SO I have been writing my weekly column for four years now and I still have no idea if an individual column will be well received or not.
This week’s did quite well, so I had a look using my metrics thing to see which ones have been most successful and which would die, unloved, in a field off the M56.
Here are the top three, in descending order of popularity:
A Man Of The World, in which I try to buy The Sex Issue of GQ without anybody seeing me.
When The Train Comes In, in which I have to stand next to the toilet on a train from Newcastle to York.
The Very Surprising Doughnut, in which I discover a doughnut impaled on my front door.
And here are the bottom three, in ascending order of popularity:
Rudolph The Red-Nosed Reindeer III: Electric Boogaloo, in which Father Christmas attempts rapprochement with his old colleague,
If I Had A Penne For Every Lie…, in which I try to open an “easy to open and reseal” bag of pasta.
Life Is Full Of Ups And Downs, in which the only other person in my lift expels wind through her bottom.

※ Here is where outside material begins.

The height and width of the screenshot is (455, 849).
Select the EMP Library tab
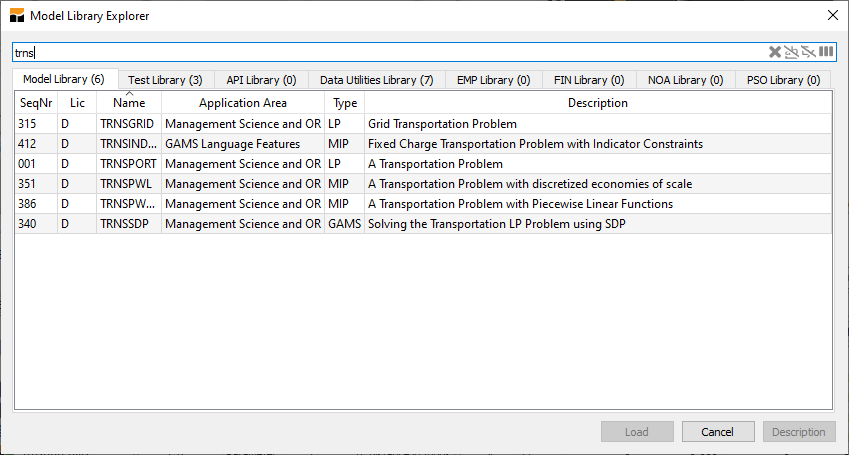pyautogui.click(x=492, y=80)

What I have learnt is this.
People prefer doughnuts to pasta.
People prefer women going to the toilet to women trumping.
People hate reindeers and Christmas.
Above all, I have learnt that sex sells, so I am going to change my byline picture to one of me in a gimp mask, and if you don’t like it that is your own fault.
You’ve obviously also discovered that people REALLY care about biscuits! Fours years, eh? Long may that continue!
Of course, this doesn’t really give an accurate idea of what was popular, since it only indicates what people read, not their opinion of it. I would have thought that the best indicator for how well any article was received would have been the number of people who went on to read the following article, since reading further is the best indicator of the appreciation thus far.